- **SUPPLIED DATA**:
..........

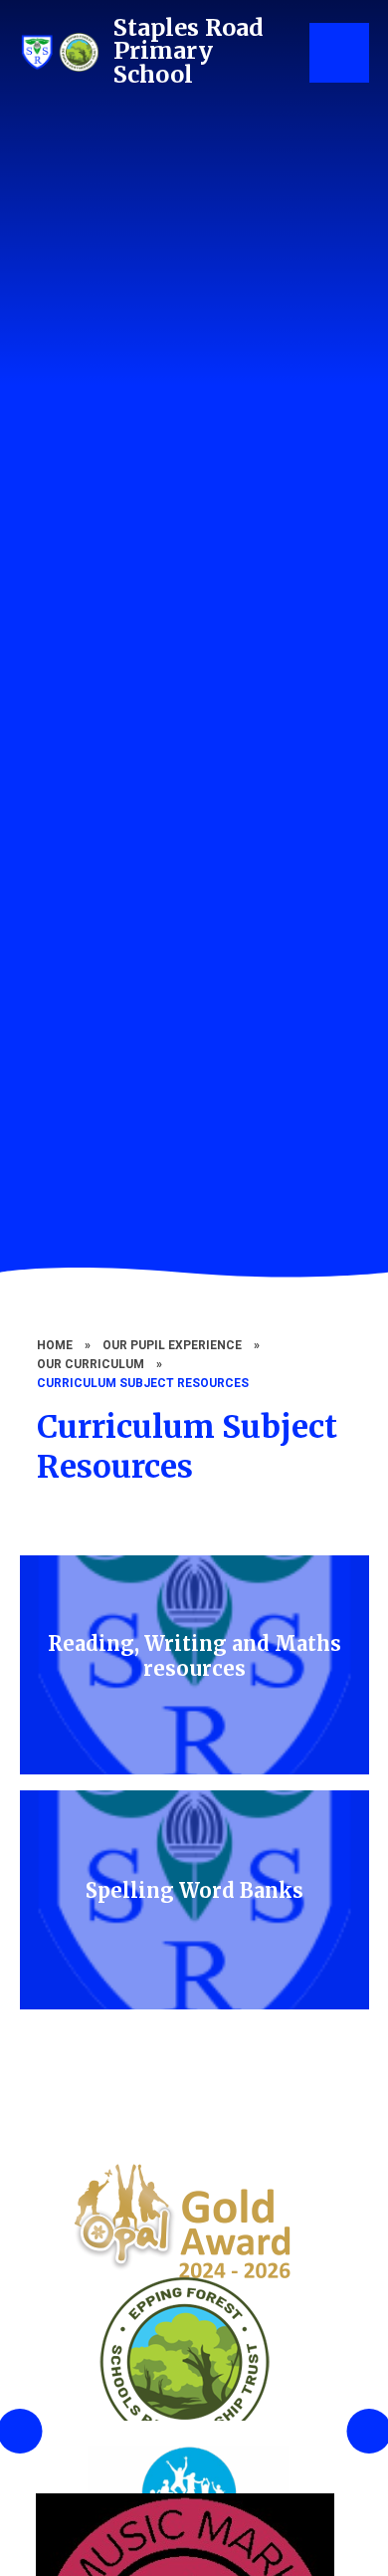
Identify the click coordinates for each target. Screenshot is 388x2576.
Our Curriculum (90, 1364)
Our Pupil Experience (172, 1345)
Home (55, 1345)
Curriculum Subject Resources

..........

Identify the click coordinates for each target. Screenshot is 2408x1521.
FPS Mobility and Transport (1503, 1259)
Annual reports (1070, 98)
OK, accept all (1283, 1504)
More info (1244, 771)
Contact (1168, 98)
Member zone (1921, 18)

..........

Check each line of the records for "Screenshot" and copy the ones that contain it.

- **WRITTEN ANSWER**:
Identify the click coordinates for each target. Screenshot is 388x2576.
Identify the click coordinates for each target. Screenshot is 2408x1521.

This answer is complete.